**OBJECTIVES**.
1. In the plant classification notebook, what image resolution did the team use for the B3 model instead of 300x300?
2. Rewrite the passage of the plant classification notebook starting with "As stated in" and going on through "get better accuracy.", swapping "accuracy" for "precision".
3. Extend the plant classification notebook past its final sentence.

**SELECTED EXCERPT**.
════════════════════
# Plant Classification
> Group: YoHRa  
> Members: ZHENG Yannan, DAI Changjun, HUANG Yueqiao

![avatar](https://pbs.twimg.com/profile_images/960531652119285760/vtcdJZw5_400x400.jpg)

**What we used:**

In [None]:
!nvidia-smi -L

In [None]:
pip install --upgrade efficientnet-pytorch

In [None]:
pip install --extra-index-url https://developer.download.nvidia.com/compute/redist --upgrade nvidia-dali-cuda110

In [None]:
import os
import re
import csv

import torch
import torch.nn as nn
import torchmetrics
import torchvision
from torchvision import transforms
import pytorch_lightning as pl
from pytorch_lightning.callbacks import ModelCheckpoint
from efficientnet_pytorch import EfficientNet
import matplotlib.pyplot as plt
from PIL import Image
from sklearn.model_selection import train_test_split
from tqdm import tqdm

import nvidia.dali.ops as ops
import nvidia.dali.types as types
from nvidia.dali.pipeline import Pipeline
from nvidia.dali.plugin.pytorch import DALIClassificationIterator, LastBatchPolicy

In [None]:
device = torch.device("cuda:0" if torch.cuda.is_available() else "cpu")

**Global variables:**

In [None]:
NUM_CLASSES = 153
BATCH_SIZE = 40
NUM_THREADS = 8
NUM_EPOCHS = 14
VAL_SIZE = .1
NET_NAME = 'efficientnet-b3'

TRAIN_DIR = '../input/polytech-nice-data-science-course-2021/polytech/train'
TEST_DIR = '../input/polytech-nice-data-science-course-2021/polytech/test'

# Network

As written in the global variables, the network we finally choose is `EfficientNet-b3`. But why is it?


At the beginning, we considered increasing the depth of the network to improve accuracy. Thus we chose `Residual Neural Network(ResNet)`. We quickly surpassed the teacher's score with `ResNet152`.

But there are so many things that can be optimized. Considering from the network, there are three aspects that can increase accuracy: network depth, network width, and resolution.


We considered increasing the width so we tried to use `WideResNet`. However, its iteration speed is too slow to converge to a good solution in a limited time(same as `ResNeXt`).  So is there a model that takes into account these three aspects and efficiency? Then we saw `EfficientNet`.
  
The author's thinking is very simple:
>1. Use NAS (Neural Architecture Search) to search for a better Backbone, which is **EfficientNet-B0**.
>2. Scale the width, depth, and image resolution of the B0 model at the same time to get B1-B7.

![image.png](attachment:c58bc135-4d80-426c-9270-9adbba9411a8.png)

As stated in the paper, if only one aspect is improved, the accuracy will soon be saturated. This is why the performance of ResNet1000 and ResNet101 is almost the same.
These three aspects are interrelated. Only by improving them at the same time will you get better accuracy.


Due to performance and duration limitations, we chose the `B3` model after a few tests and abandoned the resolution scaling(224x224 instead of 300x300 so it can be trained 22 epochs). As we thought, the accuracy rate exceeded ResNet152. 

We can determine that the model has converged after 22 epochs but not after 15 epochs(tested in ResNet152). If we increase the resolution to 300x300 as specified in B3, will the model get better results without fully converging(because it can only be trained 14 epochs in 9 hours)?   
The answer is YES! 

# Training set and validation set

At the beginning, we have to select a part of the training set as the validation set. We decided to take only 10% as the validation set because of a huge number of images.
════════════════════
**DATASET EXTRACT**.
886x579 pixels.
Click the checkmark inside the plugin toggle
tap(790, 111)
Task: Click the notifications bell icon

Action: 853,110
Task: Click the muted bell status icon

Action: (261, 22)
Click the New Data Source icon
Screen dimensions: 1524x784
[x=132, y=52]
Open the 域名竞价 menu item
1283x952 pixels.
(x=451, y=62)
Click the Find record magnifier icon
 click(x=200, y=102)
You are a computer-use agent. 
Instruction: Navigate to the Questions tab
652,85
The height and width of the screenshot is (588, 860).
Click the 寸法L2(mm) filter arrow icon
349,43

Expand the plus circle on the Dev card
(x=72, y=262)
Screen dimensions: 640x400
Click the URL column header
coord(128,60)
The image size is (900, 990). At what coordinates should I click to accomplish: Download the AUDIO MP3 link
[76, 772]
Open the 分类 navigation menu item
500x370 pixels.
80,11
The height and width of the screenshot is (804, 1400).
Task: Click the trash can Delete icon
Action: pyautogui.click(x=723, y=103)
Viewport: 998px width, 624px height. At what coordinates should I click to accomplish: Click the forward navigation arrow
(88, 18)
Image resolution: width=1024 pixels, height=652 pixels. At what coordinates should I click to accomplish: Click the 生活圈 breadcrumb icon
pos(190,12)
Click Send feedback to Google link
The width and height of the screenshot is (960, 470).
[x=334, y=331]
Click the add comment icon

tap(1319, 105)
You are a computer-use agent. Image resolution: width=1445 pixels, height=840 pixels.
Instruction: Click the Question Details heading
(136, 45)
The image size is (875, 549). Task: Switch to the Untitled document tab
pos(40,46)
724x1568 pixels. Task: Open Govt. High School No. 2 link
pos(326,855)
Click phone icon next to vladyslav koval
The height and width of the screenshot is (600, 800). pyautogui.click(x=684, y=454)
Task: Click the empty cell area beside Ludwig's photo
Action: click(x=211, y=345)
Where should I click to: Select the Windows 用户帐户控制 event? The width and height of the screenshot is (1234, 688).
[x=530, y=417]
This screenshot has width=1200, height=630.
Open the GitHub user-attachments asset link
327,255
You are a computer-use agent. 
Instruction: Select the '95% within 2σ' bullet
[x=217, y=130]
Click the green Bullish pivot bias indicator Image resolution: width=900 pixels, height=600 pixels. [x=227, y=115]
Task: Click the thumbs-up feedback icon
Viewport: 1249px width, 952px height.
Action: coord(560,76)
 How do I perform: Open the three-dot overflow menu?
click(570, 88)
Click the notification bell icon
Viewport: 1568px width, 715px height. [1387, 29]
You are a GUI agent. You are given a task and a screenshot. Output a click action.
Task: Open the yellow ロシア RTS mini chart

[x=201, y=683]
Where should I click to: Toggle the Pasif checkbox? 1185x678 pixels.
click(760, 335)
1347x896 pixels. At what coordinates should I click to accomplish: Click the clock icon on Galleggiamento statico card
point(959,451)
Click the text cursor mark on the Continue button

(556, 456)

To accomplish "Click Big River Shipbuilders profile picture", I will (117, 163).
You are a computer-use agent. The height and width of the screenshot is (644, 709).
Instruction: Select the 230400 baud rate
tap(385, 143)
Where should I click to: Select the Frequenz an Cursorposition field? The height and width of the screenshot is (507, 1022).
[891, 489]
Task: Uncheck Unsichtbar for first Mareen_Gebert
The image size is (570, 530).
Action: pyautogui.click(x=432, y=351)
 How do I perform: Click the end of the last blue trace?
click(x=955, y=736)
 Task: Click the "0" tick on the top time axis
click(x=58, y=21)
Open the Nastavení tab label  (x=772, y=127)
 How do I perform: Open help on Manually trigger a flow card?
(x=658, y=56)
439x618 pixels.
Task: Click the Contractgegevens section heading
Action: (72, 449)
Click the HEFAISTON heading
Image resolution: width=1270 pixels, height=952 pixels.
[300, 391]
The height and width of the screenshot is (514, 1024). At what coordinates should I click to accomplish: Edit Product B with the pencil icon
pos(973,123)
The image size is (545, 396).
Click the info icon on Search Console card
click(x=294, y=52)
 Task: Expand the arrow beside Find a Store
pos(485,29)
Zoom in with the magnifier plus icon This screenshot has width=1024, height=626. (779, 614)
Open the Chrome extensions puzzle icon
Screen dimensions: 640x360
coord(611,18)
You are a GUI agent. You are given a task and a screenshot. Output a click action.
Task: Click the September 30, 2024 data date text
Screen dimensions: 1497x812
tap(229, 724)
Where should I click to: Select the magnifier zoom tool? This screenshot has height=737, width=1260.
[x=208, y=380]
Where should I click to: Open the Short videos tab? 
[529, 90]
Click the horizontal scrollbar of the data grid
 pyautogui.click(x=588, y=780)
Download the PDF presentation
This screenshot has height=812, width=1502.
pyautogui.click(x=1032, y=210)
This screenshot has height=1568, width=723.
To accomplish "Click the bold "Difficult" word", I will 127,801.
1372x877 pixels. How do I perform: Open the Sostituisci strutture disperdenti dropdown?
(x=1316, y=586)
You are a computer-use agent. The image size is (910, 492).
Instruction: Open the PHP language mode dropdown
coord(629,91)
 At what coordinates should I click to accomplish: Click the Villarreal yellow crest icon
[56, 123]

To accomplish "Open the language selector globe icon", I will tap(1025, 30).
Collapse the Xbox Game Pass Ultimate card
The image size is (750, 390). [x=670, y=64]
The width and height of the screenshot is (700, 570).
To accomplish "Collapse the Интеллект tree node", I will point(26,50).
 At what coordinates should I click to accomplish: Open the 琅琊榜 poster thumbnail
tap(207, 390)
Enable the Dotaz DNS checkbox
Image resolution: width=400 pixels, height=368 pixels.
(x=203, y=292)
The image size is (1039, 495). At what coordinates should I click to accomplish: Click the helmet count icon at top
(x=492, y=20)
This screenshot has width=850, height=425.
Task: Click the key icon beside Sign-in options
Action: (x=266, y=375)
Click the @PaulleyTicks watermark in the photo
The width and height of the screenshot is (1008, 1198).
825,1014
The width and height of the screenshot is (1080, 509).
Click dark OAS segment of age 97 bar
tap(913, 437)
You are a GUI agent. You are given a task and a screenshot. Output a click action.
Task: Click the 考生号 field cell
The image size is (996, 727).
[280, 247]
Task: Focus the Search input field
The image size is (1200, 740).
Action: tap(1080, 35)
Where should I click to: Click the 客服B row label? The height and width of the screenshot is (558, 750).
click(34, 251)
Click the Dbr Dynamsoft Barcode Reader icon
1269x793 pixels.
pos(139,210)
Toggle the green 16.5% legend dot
════════════════════
**TASK-BY-TASK RESULTS**.
1. 224x224

2.
As stated in the paper, if only one aspect is improved, the precision will soon be saturated. This is why the performance of ResNet1000 and ResNet101 is almost the same.
These three aspects are interrelated. Only by improving them at the same time will you get better precision.

3.
Constructing a validation set that is approximately the same as the distribution of the test set is a way to obtain stable results, but this distribution is currently unknown. So what needs to be considered is to avoid the different distributions of the training set and the validation set. We found that the distribution is unbalanced. If it is splited randomly, the training set or validation set may not cover the entire sample space so that we cannot obtain stable results. During training, we will check the validation accuracy to select the best model. The dataset shift will prevent us from correctly evaluating the training effect so it must be avoided.

We use `train_test_split` to ensure that the number of images for each label in the two datasets is 9:1. 

In [None]:
IMAGES = []
IMAGES_TARGETS = []

for dirname, _, filenames in os.walk(TRAIN_DIR):
    m = re.search(r'(?<=/)\d+', dirname)         #get labels with regular expression
    for filename in filenames:
        if filename.endswith('.jpg'):
            IMAGES.append((os.path.join(dirname, filename), int(m.group(0))-1))
            IMAGES_TARGETS.append(int(m.group(0))-1)
            
TRAIN_IMAGES, VAL_IMAGES = train_test_split(IMAGES,test_size=VAL_SIZE,
                                            shuffle=True,
                                            stratify=IMAGES_TARGETS)

train_dirs, train_labels = zip(*TRAIN_IMAGES)
val_dirs, val_labels = zip(*VAL_IMAGES)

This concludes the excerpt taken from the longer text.